DOCUMENT SECTION>

============================================================

Data from the latest Consumer Price Index (CPI) report released by the NBS showed that the CPI increased marginally to 131.2 points in December, from 130.5 points in November, reflecting a slower pace of price increases across the economy.

Year-on-Year Inflation

On a year-on-year basis, headline inflation declined to 15.15 per cent in December 2025, down from 17.33 per cent in November, and substantially lower than the 34.80 per cent recorded in December 2024, indicating a sharp deceleration in inflation over the twelve months.

According to the NBS, “The Consumer Price Index (CPI) rose to 131.2 in December 2025, up by 0.7 points from the previous month (130.5). The December 2025 year-on-year Headline inflation rate stood at 15.15 per cent relative to the November 2025 headline inflation rate of 17.33 per cent.”

The bureau noted that, on a year-on-year basis, the December 2025 headline inflation rate was 19.65 percentage points lower than the rate recorded in December 2024.

“This shows that the Headline inflation rate (year-on-year basis) decreased in December 2025 compared to the same month in the preceding year, though with a different base year, November 2009 = 100,” the report stated.

The NBS explained that the observed slowdown reflects inflation dynamics under a revised base year, following its recent methodological review of the CPI framework.

Month-on-month

On a month-on-month basis, headline inflation moderated to 0.54 per cent in December, compared with 1.22 per cent in November, suggesting easing short-term price pressures toward the end of the year.

The sharp decline in both annual and monthly inflation rates points to improving price stability, although analysts caution that comparisons should be interpreted within the context of the rebased CPI methodology.

The latest figures come amid ongoing fiscal and monetary policy adjustments aimed at stabilising prices and supporting economic recovery.

============================================================

GIVEN MATERIAL>
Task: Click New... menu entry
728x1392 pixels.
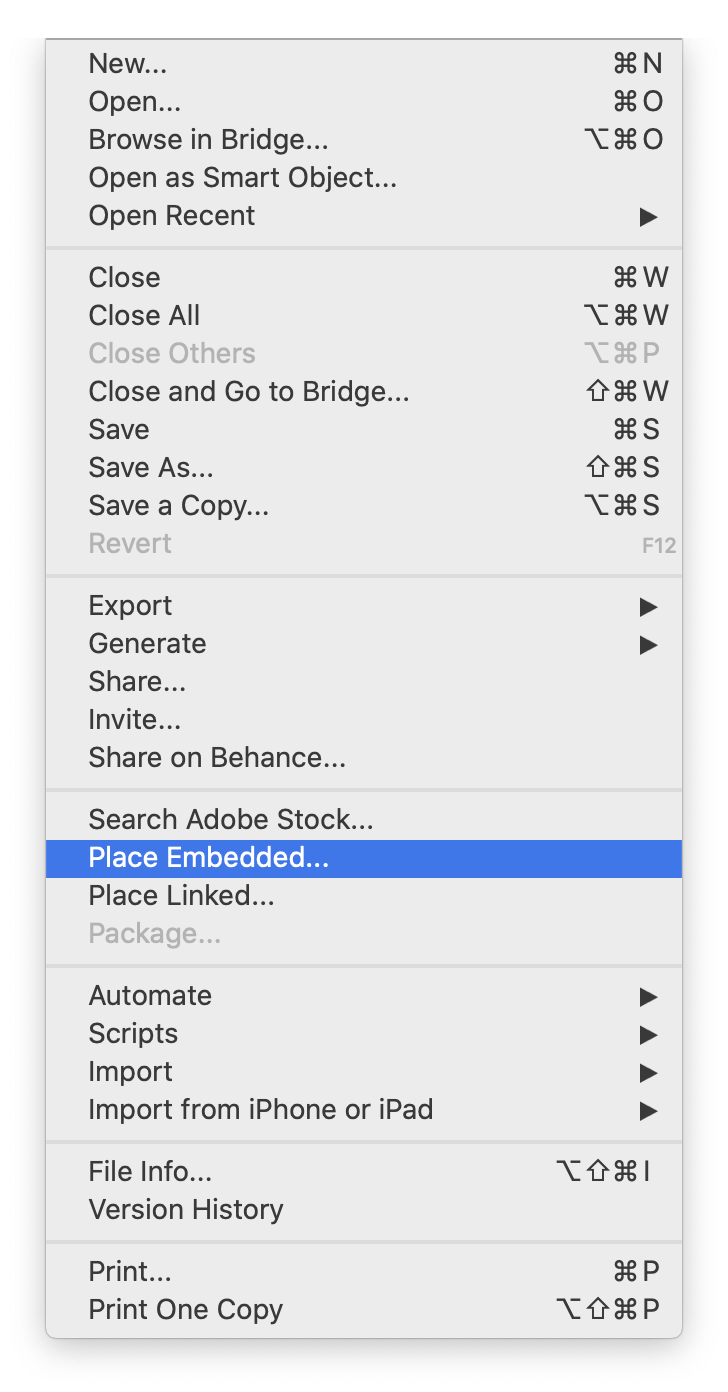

============================================================

PROBLEM TO WORK ON>
Please write out the inflation article again, starting with "On a month-on-month" and going on through "supporting economic recovery.", and switch "moderated" to "slowed".

EXPECTED ANSWER>
On a month-on-month basis, headline inflation slowed to 0.54 per cent in December, compared with 1.22 per cent in November, suggesting easing short-term price pressures toward the end of the year.

The sharp decline in both annual and monthly inflation rates points to improving price stability, although analysts caution that comparisons should be interpreted within the context of the rebased CPI methodology.

The latest figures come amid ongoing fiscal and monetary policy adjustments aimed at stabilising prices and supporting economic recovery.